**Task statement**
Rewrite the part that opens with the line containing "Click the number 32" and closes with the line containing "Mark the callout number 10 [x=364, y=506]", switching every "callout" to "marker" and leaving everything else as it is.

(Items from a dataset)
******
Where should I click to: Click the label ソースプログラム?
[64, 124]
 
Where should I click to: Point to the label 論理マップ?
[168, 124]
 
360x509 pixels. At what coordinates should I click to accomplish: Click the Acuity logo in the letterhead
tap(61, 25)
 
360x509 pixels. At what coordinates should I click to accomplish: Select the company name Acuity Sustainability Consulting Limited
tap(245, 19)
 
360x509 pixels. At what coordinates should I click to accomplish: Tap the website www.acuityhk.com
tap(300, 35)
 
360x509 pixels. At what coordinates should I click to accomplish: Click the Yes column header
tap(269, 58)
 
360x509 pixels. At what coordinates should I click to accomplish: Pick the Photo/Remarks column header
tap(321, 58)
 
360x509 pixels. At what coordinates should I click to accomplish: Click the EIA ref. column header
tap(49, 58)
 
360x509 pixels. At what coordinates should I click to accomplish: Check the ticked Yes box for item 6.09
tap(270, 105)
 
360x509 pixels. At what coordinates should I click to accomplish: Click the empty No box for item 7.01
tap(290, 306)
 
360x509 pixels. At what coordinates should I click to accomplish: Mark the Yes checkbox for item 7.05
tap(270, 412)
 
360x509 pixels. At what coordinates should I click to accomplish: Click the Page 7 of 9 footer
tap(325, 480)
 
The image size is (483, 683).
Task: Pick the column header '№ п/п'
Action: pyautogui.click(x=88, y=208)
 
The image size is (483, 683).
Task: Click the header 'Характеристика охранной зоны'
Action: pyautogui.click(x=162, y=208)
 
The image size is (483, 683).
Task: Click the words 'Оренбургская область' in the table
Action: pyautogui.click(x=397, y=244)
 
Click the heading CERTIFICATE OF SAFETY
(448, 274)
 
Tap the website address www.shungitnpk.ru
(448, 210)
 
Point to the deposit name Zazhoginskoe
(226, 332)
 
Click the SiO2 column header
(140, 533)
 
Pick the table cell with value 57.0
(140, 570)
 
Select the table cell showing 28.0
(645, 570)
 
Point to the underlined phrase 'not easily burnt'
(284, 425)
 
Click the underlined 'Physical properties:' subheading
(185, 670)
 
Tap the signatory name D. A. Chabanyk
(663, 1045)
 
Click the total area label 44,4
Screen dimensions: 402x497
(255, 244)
******
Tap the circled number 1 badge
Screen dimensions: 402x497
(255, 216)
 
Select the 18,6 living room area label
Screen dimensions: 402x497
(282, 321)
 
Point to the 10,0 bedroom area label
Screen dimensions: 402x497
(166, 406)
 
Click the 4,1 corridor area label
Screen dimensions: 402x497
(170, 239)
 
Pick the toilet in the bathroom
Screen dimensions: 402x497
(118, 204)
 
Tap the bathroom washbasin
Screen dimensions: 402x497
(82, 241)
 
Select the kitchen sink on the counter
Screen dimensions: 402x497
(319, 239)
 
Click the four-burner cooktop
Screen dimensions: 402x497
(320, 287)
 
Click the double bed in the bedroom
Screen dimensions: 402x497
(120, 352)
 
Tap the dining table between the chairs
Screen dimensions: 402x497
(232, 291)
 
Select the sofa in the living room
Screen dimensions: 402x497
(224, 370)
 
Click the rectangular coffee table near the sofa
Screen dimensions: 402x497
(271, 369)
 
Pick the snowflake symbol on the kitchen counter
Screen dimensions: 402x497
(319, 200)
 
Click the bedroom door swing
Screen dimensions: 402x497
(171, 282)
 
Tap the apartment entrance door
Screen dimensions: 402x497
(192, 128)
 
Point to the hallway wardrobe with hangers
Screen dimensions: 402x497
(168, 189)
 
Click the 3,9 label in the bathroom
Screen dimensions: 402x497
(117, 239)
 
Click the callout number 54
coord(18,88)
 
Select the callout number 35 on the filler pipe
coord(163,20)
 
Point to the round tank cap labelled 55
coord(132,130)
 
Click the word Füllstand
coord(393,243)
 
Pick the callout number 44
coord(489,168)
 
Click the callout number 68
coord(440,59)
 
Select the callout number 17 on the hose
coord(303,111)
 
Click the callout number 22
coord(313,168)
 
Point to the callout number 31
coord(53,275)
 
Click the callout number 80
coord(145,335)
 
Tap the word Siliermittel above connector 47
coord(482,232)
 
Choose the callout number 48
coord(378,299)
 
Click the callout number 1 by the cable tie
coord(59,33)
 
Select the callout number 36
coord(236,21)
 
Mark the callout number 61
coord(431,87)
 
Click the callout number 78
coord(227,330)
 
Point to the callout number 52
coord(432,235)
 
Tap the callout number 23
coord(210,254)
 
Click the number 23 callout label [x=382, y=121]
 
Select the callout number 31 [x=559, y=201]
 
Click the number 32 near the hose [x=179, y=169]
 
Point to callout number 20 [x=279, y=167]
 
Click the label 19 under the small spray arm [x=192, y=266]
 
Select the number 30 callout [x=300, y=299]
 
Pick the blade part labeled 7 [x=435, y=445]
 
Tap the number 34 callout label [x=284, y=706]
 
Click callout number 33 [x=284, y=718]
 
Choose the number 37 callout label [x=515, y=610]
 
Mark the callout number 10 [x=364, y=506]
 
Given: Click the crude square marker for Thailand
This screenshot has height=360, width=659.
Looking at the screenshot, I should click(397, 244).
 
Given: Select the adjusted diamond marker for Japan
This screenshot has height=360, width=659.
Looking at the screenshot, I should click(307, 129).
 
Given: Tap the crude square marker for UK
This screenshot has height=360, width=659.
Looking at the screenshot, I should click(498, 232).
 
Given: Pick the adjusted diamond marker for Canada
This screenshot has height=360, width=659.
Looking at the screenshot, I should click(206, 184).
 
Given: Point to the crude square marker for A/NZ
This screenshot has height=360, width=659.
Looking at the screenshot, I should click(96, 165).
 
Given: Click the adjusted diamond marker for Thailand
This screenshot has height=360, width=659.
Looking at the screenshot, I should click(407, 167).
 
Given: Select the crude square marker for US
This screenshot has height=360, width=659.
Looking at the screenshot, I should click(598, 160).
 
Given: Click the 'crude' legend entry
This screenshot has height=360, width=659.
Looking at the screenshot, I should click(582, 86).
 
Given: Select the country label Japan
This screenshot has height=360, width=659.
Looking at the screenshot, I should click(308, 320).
******
**Output of the exercise**
Click the number 32 near the hose [x=179, y=169]
 
Point to marker number 20 [x=279, y=167]
 
Click the label 19 under the small spray arm [x=192, y=266]
 
Select the number 30 marker [x=300, y=299]
 
Pick the blade part labeled 7 [x=435, y=445]
 
Tap the number 34 marker label [x=284, y=706]
 
Click marker number 33 [x=284, y=718]
 
Choose the number 37 marker label [x=515, y=610]
 
Mark the marker number 10 [x=364, y=506]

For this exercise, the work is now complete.